Embora Lira não tenha indicado claramente como abordará o tema, em conversas privadas após a aprovação no Senado, ele destacou que as tensões estão elevadas tanto no Parlamento quanto no STF. Sua observação de que não é possível discutir nada nesse clima sugere aos interlocutores que o presidente da Câmara não planeja abordar o assunto neste ano.

Lira também indicou sua disposição de dialogar com o STF sobre o trâmite da PEC. No entanto, líderes consultados pela Folha afirmam que, no momento, o tema não é tratado como prioridade por Lira, e há a percepção de que não existem condições para uma análise rápida do assunto.

Antes da aprovação no Senado, Lira havia indicado a integrantes do STF e do governo Lula que não seguiria com a chamada agenda anti-STF na Câmara, inclusive em uma reunião com o presidente do STF, Luís Roberto Barroso.

Apesar disso, há pressão de deputados da oposição e do centro para que a Câmara responda àquilo que consideram intromissão do STF em temas legislativos.
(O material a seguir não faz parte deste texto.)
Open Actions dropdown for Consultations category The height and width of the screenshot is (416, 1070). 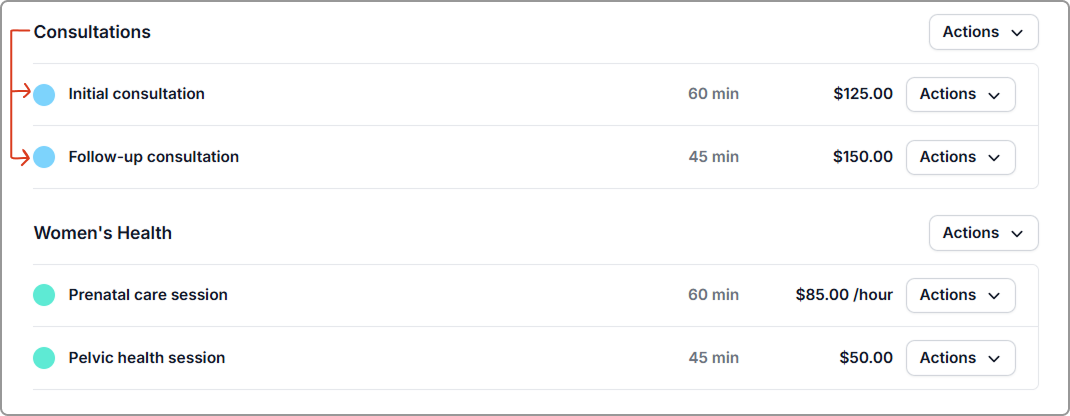[983, 32]
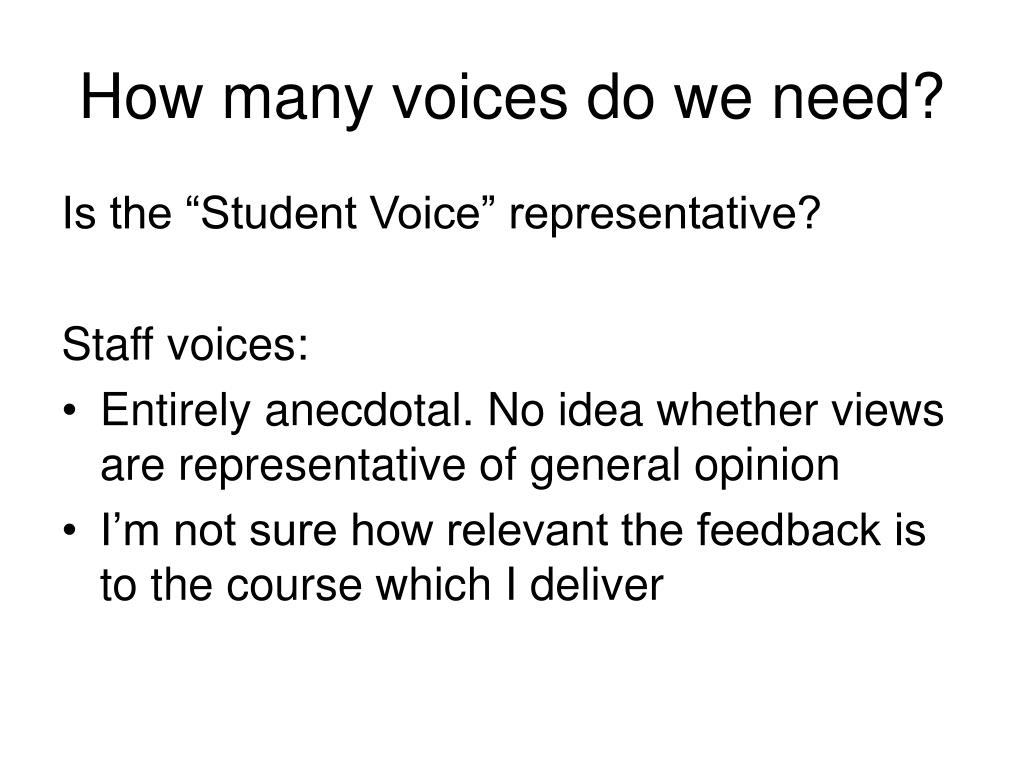Click the word 'opinion' ending the first bullet
This screenshot has height=768, width=1024.
tap(767, 466)
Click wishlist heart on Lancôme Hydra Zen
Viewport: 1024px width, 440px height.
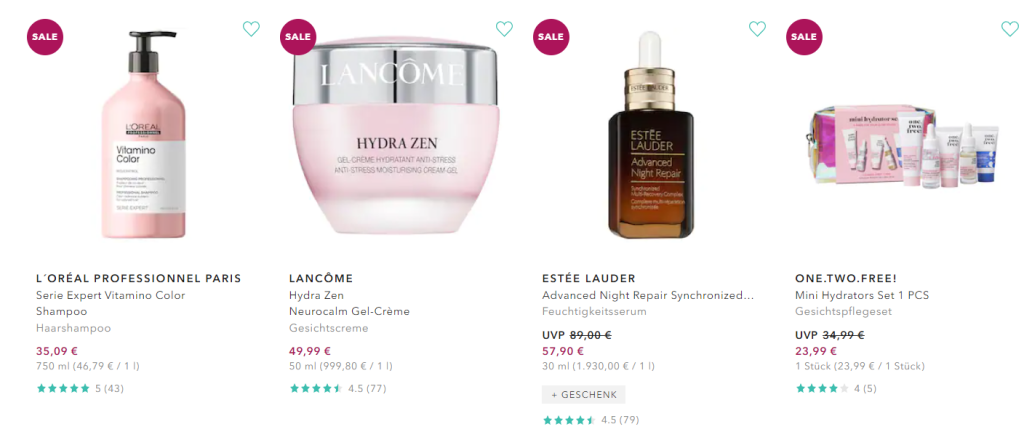(504, 29)
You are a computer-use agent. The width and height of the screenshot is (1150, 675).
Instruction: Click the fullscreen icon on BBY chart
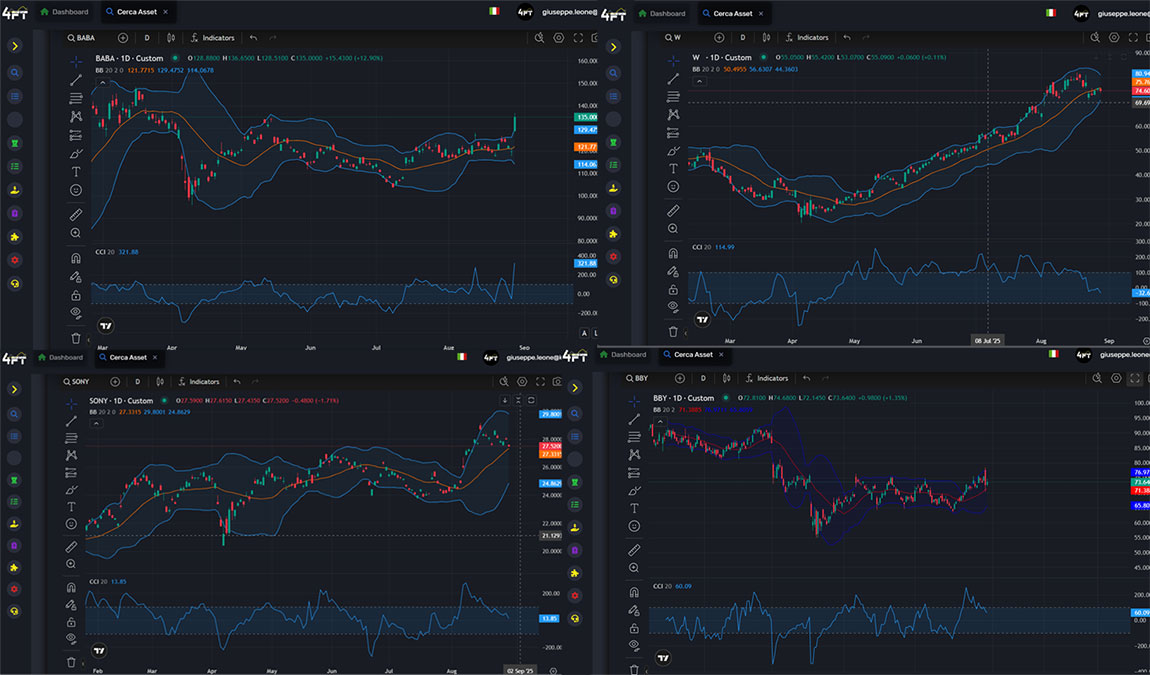[x=1135, y=379]
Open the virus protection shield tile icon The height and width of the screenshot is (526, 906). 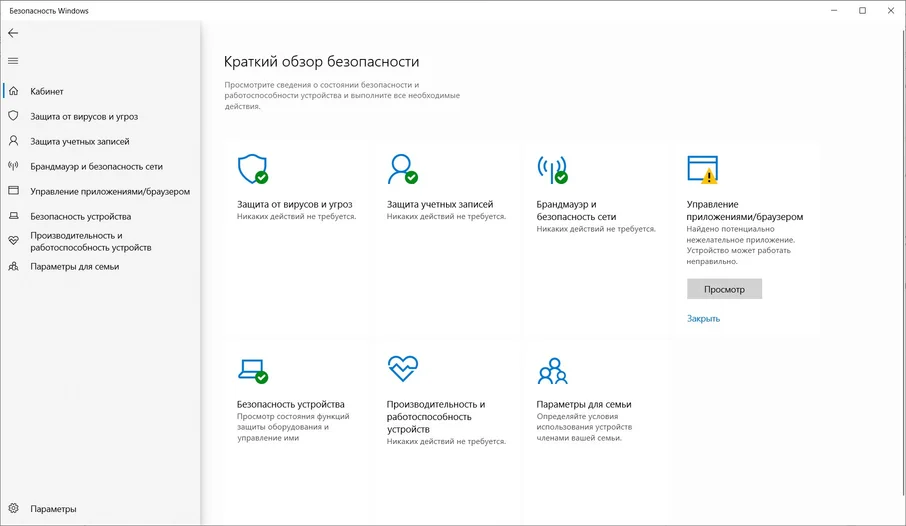click(252, 169)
Embora alguns parlamentares avaliem que a PEC não altera significativamente o funcionamento do STF na prática, a iniciativa é vista como simbólica, demonstrando que o Legislativo pode reagir ao Judiciário, se necessário.

Publicamente, Lira declarou que não pretende bloquear a discussão da proposta na Casa, afirmando que seguirá um rito normal e que não imporá sua vontade sobre a maioria dos partidos. Ainda assim, o controle de Lira sobre o ritmo da matéria fortalece sua posição, especialmente considerando o envolvimento do Executivo no conflito gerado pelo voto favorável à PEC dado pelo líder do governo no Senado, Jaques Wagner (PT-BA).

No entanto, Lira também enfrentará pressão, principalmente da oposição, para acelerar o processo na Câmara, com a possibilidade de aprovação caso o texto vá a plenário. De todo modo, ele avalia que o assunto só deve ser debatido no ano que vem, quando os ânimos se acalmarem.